→ SOURCE TEXT
Activated Rho GTPases signal to numerous intracellular proteins to dynamically control vital cellular processes, including remodeling of the actin cytoskeleton, membrane trafficking, transcriptional regulation, cell growth, and development. The activation of Rho GTPases is catalyzed by Rho GEFs (guanine nucleotide exchange factors) in response to a variety of extracellular signals. This process is tightly controlled and spatially focused within cells, and abnormal regulation of several Rho GTPases is implicated in human cancers and other diseases. The long-term goal of this research is to more clearly define molecular mechanisms of Rho GTPase regulation in order to increase our understanding of Rho GTPase function in normal and pathological states and to improve our capacity to treat human diseases that stem from aberrant Rho GTPase signaling. The overall objective of this proposal is to develop a workflow comprised of an integrated set of assays for rapid identification and validation of compounds that can specifically and directly inhibit guanine nucleotide exchange and be used as probes of Rho GTPase function in cells. The goals of this proposal will be accomplished through three aims.
In Specific Aim 1, a fluorescence-based nucleotide exchange assay will be optimized for high-throughput screening.

→ DATA SHOWN
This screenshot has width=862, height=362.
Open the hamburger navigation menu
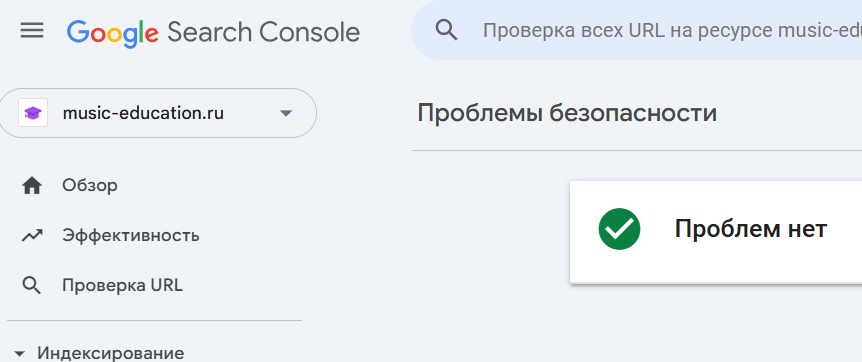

→ QUESTIONS ON THE MATERIAL
1. From the Rho GTPase summary, list every cellular process that activated Rho GTPases are said to control.
2. Answer these from the Rho GTPase summary, one line each:
(a) What catalyzes the activation of Rho GTPases?
(b) Through how many aims will the proposal's goals be accomplished?
(c) What will be optimized for high-throughput screening in Specific Aim 1?
3. Carry on the Rho GTPase summary from its final sentence, which ends with "optimized for high-throughput screening."

→ EXPECTED OUTPUTS
1.
remodeling of the actin cytoskeleton
membrane trafficking
transcriptional regulation
cell growth
development

2.
(a) Rho GEFs (guanine nucleotide exchange factors)
(b) Three
(c) A fluorescence-based nucleotide exchange assay

3.
In Specific Aim 2, high-throughput screening of diverse compound libraries will be implemented to identify inhibitors of P-Rex2-catalyzed activation of Rac1 and combined with structure similarity searching to improve the number and potency of initial hits.
In Specific Aim 3, bona fide in vitro inhibition will be confirmed with a conventional radioactive-based exchange assay, and a series of in vitro and cell-based secondary assays will be developed to define the selectivity, cytotoxicity and biological activity of confirmed hits. The protocols developed here for Rac1 will be generally applicable to all Rho GTPases and are expected to yield lead compounds for generation of potent and selective probes of Rho GTPase function. These compounds may also serve as potential lead compounds for drug development.
Rho GTPases activate signaling networks that regulate physiological processes vital for survival. The fine details of Rho GTPase signaling pathways are not well understood. Small molecule compounds that selectively modulate Rho GTPase activity in cels are curently lacking, and they would be invaluable for elucidating the specific roles of Rho GTPases in human physiology. This proposal is focused on developing protocols for discovery and validation of Rho GTPase inhibitors to be used as probes of Rho GTPase function and potentially for development of new therapeutic compounds.